Rúpia desafia fraqueza regional para subir em relação ao dólar

Rúpia desafia fraqueza regional para subir em relação ao dólar
Vatsala Gaur
03 de set. de 2025, 03:39 AM
  • A rúpia sobe mesmo com os pares asiáticos enfraquecendo e o índice do dólar americano subindo.
  • O mercado de opções mostra uma demanda desvanecida por hedges negativos na moeda.
  • Espera-se que o RBI permita a depreciação controlada para ajudar os exportadores sob estresse tarifário.

A rúpia indiana subiu na quarta-feira, contrariando o clima cauteloso nos mercados asiáticos, com os traders apontando para o enfraquecimento do sentimento de baixa no espaço de opções.

A unidade local foi cotada a 88,00 por dólar, alta de 0,18% no dia, apesar de uma alta no índice do dólar para 98,50 e fraqueza nos pares regionais.

Os negociantes de moeda disseram que o mercado de opções não reflete mais um forte viés de baixa para a rúpia.

A reversão de risco USD / INR de um mês, que mostrou brevemente as chamadas de dólar com prêmio para as opções de venda depois que a rúpia ultrapassou a marca de 88 na última sexta-feira, agora se estabilizou.

Isso indica menor demanda por hedges contra depreciação adicional.

"A ligeira inclinação que favorecia as opções de compra do dólar desapareceu, o que não é surpreendente quando você considera a ação do preço após o rompimento de sexta-feira", disse um operador de derivativos de câmbio de um banco do setor privado em um relatório da Reuters.

Mercado absorve quebra de recorde de baixa

A rúpia atingiu um novo recorde de baixa de 88,33 na segunda-feira, mas o movimento foi descrito pelos traders como ordenado e livre de pânico.

Na terça-feira, a moeda subiu brevemente para 87,85 antes de recuar, e na quarta-feira voltou a pairar em torno de 88, ressaltando um padrão de negociação contido.

A violação do nível 88 na semana passada foi impulsionada por temores de medidas comerciais mais duras dos EUA e saídas persistentes de fundos estrangeiros.

O sentimento se deteriorou ainda mais depois que o presidente dos EUA, Donald Trump, impôs uma tarifa acentuada de 50% - dividida entre tarifas gerais e adicionais - sobre as exportações indianas em 27 de agosto.

Alguns analistas argumentam que a resposta política pode envolver a aceitação de uma rúpia mais fraca.

"Dada a forma como as tarifas foram impostas à Índia pelos EUA, pode haver um pensamento de que uma ligeira depreciação da rúpia ajudará os exportadores", disse um analista do mercado cambial ao The Indian Express.

"Algum enfraquecimento pode ser aceito para anular o impacto tarifário."

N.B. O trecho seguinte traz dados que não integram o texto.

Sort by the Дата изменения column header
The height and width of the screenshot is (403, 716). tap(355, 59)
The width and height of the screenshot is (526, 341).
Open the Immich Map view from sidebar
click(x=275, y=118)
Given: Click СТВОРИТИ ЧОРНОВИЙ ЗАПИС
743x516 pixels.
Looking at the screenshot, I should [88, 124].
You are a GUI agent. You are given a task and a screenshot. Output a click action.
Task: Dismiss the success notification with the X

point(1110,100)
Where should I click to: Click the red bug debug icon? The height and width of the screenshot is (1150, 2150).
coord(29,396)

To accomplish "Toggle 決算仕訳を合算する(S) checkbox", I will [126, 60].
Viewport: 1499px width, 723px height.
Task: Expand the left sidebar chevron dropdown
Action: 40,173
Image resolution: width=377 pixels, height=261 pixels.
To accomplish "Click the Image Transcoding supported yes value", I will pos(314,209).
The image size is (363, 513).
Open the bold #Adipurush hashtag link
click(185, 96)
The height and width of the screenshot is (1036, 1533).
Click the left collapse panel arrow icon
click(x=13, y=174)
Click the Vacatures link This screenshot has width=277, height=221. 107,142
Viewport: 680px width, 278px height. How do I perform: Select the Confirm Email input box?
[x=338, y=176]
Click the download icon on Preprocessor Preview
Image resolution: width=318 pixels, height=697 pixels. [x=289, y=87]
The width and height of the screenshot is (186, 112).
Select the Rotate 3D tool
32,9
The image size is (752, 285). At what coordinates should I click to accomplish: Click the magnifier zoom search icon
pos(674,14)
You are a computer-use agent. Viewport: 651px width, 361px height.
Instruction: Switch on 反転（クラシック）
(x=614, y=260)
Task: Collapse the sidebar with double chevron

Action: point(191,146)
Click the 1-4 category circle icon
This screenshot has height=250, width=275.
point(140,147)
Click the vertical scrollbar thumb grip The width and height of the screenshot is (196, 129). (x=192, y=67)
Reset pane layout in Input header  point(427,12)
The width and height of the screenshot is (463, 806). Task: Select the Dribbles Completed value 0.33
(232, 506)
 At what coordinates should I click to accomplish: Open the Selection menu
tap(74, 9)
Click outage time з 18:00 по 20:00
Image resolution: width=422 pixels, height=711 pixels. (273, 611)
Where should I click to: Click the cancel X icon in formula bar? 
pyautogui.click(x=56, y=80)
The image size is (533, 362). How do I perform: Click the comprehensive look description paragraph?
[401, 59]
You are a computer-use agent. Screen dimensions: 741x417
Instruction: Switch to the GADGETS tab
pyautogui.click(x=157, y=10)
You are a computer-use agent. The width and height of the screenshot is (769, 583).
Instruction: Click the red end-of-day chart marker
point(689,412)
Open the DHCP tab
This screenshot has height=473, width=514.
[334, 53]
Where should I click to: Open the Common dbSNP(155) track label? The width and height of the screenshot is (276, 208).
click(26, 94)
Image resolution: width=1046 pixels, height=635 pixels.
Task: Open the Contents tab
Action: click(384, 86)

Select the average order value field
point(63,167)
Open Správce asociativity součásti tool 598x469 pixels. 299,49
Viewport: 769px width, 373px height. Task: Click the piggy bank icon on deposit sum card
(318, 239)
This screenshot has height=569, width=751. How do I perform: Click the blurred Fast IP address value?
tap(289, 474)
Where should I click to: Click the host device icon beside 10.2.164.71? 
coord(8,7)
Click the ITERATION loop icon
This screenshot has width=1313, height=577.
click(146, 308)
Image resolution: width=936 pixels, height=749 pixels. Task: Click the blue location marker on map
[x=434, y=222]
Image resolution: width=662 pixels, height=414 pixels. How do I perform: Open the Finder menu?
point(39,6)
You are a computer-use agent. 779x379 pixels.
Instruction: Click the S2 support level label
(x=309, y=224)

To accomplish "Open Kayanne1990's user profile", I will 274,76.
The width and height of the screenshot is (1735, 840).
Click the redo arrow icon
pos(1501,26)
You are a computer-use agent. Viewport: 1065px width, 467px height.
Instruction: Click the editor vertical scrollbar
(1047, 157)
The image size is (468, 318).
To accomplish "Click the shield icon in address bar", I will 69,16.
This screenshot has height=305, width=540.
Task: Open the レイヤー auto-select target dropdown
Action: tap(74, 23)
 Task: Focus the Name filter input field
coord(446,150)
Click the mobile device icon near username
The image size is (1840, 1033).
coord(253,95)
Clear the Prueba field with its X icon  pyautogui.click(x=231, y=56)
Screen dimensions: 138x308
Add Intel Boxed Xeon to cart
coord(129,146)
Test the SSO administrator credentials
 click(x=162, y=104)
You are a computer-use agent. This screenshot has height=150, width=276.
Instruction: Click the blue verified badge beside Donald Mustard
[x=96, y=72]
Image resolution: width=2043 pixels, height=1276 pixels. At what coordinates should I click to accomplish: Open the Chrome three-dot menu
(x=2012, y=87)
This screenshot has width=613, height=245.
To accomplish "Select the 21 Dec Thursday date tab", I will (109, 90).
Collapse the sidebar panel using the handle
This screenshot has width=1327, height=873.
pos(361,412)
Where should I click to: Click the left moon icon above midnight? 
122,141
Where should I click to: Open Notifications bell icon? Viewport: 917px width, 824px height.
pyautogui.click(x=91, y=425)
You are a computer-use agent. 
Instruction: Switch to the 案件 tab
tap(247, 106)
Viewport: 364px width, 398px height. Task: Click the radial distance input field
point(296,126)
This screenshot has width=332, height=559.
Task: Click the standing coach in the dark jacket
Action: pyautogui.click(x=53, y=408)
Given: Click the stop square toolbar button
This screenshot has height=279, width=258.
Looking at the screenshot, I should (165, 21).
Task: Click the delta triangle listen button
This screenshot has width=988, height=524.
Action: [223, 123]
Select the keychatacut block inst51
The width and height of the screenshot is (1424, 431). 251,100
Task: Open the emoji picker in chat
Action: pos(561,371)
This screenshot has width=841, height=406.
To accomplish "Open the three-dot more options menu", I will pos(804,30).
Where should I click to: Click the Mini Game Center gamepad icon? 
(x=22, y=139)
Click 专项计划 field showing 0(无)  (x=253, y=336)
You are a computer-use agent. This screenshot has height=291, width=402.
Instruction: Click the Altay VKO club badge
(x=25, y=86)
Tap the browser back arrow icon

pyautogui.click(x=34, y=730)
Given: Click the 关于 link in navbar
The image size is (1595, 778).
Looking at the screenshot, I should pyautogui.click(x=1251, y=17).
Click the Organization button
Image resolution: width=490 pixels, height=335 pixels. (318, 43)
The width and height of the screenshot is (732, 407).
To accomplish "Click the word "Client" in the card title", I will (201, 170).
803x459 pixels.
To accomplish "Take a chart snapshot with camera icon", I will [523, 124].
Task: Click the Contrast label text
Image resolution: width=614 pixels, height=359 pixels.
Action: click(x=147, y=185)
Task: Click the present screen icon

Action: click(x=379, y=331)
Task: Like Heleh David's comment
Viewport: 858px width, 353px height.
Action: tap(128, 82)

Exportadores podem se beneficiar de rúpia mais fraca

Uma rúpia depreciada tende a impulsionar os exportadores, tornando os produtos indianos mais baratos para os compradores estrangeiros.

Com as reservas cambiais da Índia em US$ 690,72 bilhões, o Reserve Bank of India (RBI) tem poder de fogo adequado para gerenciar a volatilidade, permitindo a depreciação gradual para apoiar a competitividade.

Os participantes do mercado acreditam que o RBI tem defendido certos níveis da moeda, mas é improvável que resista à depreciação além de sua zona de conforto.

"A violação da marca crítica de 88 na semana passada surpreendeu os traders, com muitos observando que o Reserve Bank optou por não intervir com força", disse Jigar Trivedi, analista sênior de pesquisa da Reliance Securities.

RBI visto moderando o ritmo de declínio

O RBI reiterou que seu papel é conter a volatilidade excessiva, não atingir taxas de câmbio específicas.

Analistas sugerem que o banco central continuará a suavizar as flutuações, permitindo que a rúpia se ajuste gradualmente de acordo com as realidades comerciais.

"Quando a guerra comercial começa, a moeda se torna uma arma porque você tem que proteger seus exportadores na medida do possível", disse Anindya Banerjee, da Kotak Securities.

"Eles vão intervir para gerenciar o ritmo de depreciação, mas podem não ser muito agressivos."

Dipti Chitale, CEO da Mecklai Financial Services, acrescentou que, até que os atritos comerciais diminuam, uma rúpia mais fraca pode ser inevitável.

"Essa abordagem parece sensata, especialmente porque os EUA, um importante parceiro comercial, adotaram uma postura de confronto sobre as tarifas", disse ela.